Pazarcık’taki Düğünlerinin Havası İyi Geldi
Aslında kırsalın yaz düğünlerinin keyifli tarafı, ortalık biraz sakinleşince “as solistler” sonradan sahneye oynamaya çıkınca başlıyor. Uzun halaylarda arada birilerinin geçmişin aşk türkü ve manilerini söylemesi ve kalabalığın can kulağı söylenenleri dinlemesi, arada bir genç kızların zılgıt çekmesi, coşkuyu ve keyifli mutluluğu daha da büyülüyor. Ayrıca köydeki kadınlarımızın iki mendil ile oynadıkları oyunlar ve halay başı oyunları izlemeye değer nitelikte. Yerel kıyafetli kadınların ağır ve yaylanarak müziğin ritmine göre vücut hareketleri topraktan dans etmeyi öğrenmişler gibi coşturuyorlar halayı. Her iki düğünde de bu bağlamda oynana oyunlar ve toplumun içten katkısı ve dinamizmi ilgimi çekti. Her iki düğünde sabahın 02:00'a kadar sürdü ve katılımcıların coşkusunu sonuna kadar izledim. İnsanların eğlenmesi, halaya katılması, arkadaş gruplarının kendi halaylarını kurarak eğlenmesi düğünlerin coşkusunu ve havasını zenginleştirdi. Sabaha kadar ağırbaşlılıkla gece yarılarına kadar usanmadan ne güzel oynuyorlar. Hepsine imrendim. Gençliğim ve geçmişte yaşadığımız düğünler, kendi köy düğünüm ve dönemin ruh hali gözümün önünden geldi-geçti. Geçmişte düğünlerde hoş olmayan silah sıkma gelenekleri kaybolmuş olmasına-dan ayrıca memnun oldum.

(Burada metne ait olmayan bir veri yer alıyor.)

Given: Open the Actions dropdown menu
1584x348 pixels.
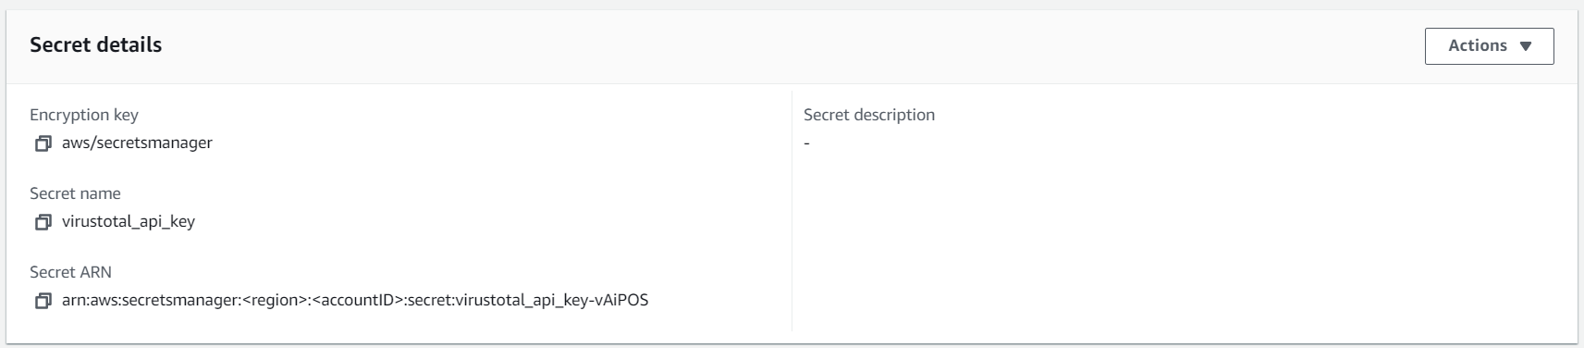Looking at the screenshot, I should point(1489,46).
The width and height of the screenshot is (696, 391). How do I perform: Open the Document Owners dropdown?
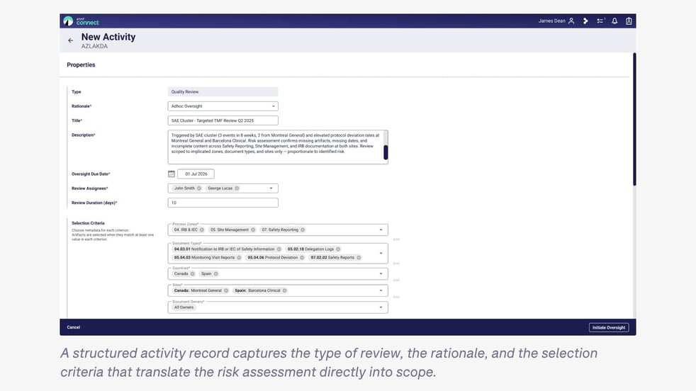tap(278, 307)
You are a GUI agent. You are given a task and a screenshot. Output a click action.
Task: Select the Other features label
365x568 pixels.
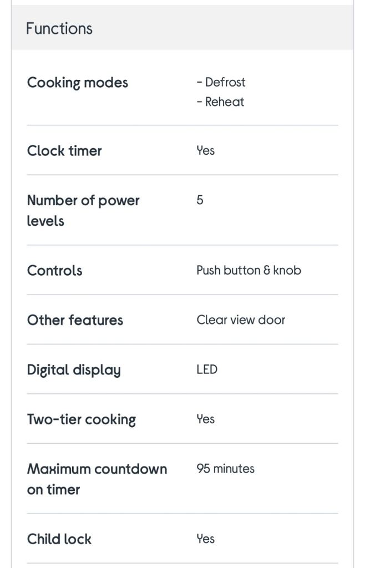pos(75,320)
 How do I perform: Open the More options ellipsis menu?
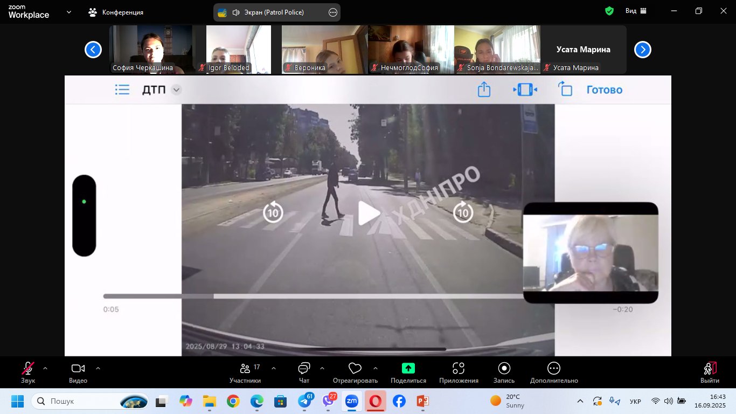pyautogui.click(x=553, y=372)
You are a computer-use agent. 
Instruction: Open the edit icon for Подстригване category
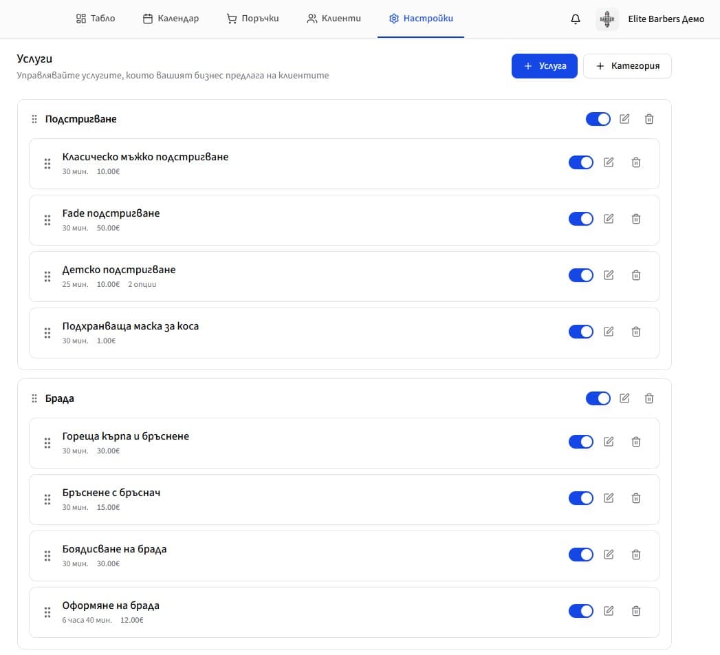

Aslında mutluluk, mutluluğu tetikliyor. Her iki düğünde de ailelerin mutluluğuna tanıklık etmek için gelenlerin samimiyeti ve içten eğlenceye katılması ve coşkuları diğer insanları da teşvik ettiğini gözlemledim.
Pazarcık’ı Yeniden Var Etmek ve Değerlerine Sahip Çıkmak Gerekir
Pazarcık gibi geçmişte çok kıymetli, zeki ve yetenekli gençler yetiştirmiş bir toplumda eğitim hayatıma başladım. 1970’li yılda sosyal ve kültürel etkinlikler çoğunlukla konserler, Pazarcık sineması ve düğünlerde bir araya gelinen dönemlerdeki gençliğimi düşündüm. Gençlerin erken sorumluluk alır ve sorumlu davranırlardı. Düğünleri birazda dünden bugüne karşılaştırması gözü ile değerlendirdim. Yeniden gençlerin düğündeki coşku ve oyunlardaki yaratıcı figürler görmek beni fazlası ile etkiledi. Uzun zamandır sürekli göç veren ve nüfusu azalan Pazarcık ve köylerinde yeniden çok sayıda genç, güzel kız ve yakışıklı delikanlı görmek geleceğe dair umutlarımı yeniden artırdı. Yurtdışından gelenlerle birlikte yeni büyüyen gençlerin tutumu bizim genliğimiz gibi olması beklenmez, ancak iyi değerlendirilirlerse her biri birer potansiyel gelecek olabilirler. Gençlerin canlı, dinamik barut gibi coşkulu oyunları ve dansları görmeğe değer niteliktedir. Aklım Mustafa Erdoğan’nın “Anadolu Ateşi Dans Akademisi” geldi önerim buralarda akademiye kazandırılacak ateş gibi adaylar olduğunu belirtmek isterim.
Her iki düğünde de nikahları yeni Belediye Başkanı, değerli arkadaşımız, yakınımız Avukat Haydar İkizer kıydı. Belediye Başkanımız ile ayaküstü sohbet ettik. Her zaman kendilerinin yanında olacağımızı belirtim. Depremin merkezi Pazarcık’ta yurtdışındaki insanların emekleri ile yapılan güzelin evlerin ciddi hasar gördüğü alt yapının zarar gördüğü ilçemize hepimizin destek olması ve katkı sunması toprağımıza olan borcumuzdur. Yıkıcı depremin yaralarını sarmak tekrar Pazarcık’a sahip çıkmak ve elimizden geldiği ölçüde yardımcı olmamız boynumuzun borcu olmalı!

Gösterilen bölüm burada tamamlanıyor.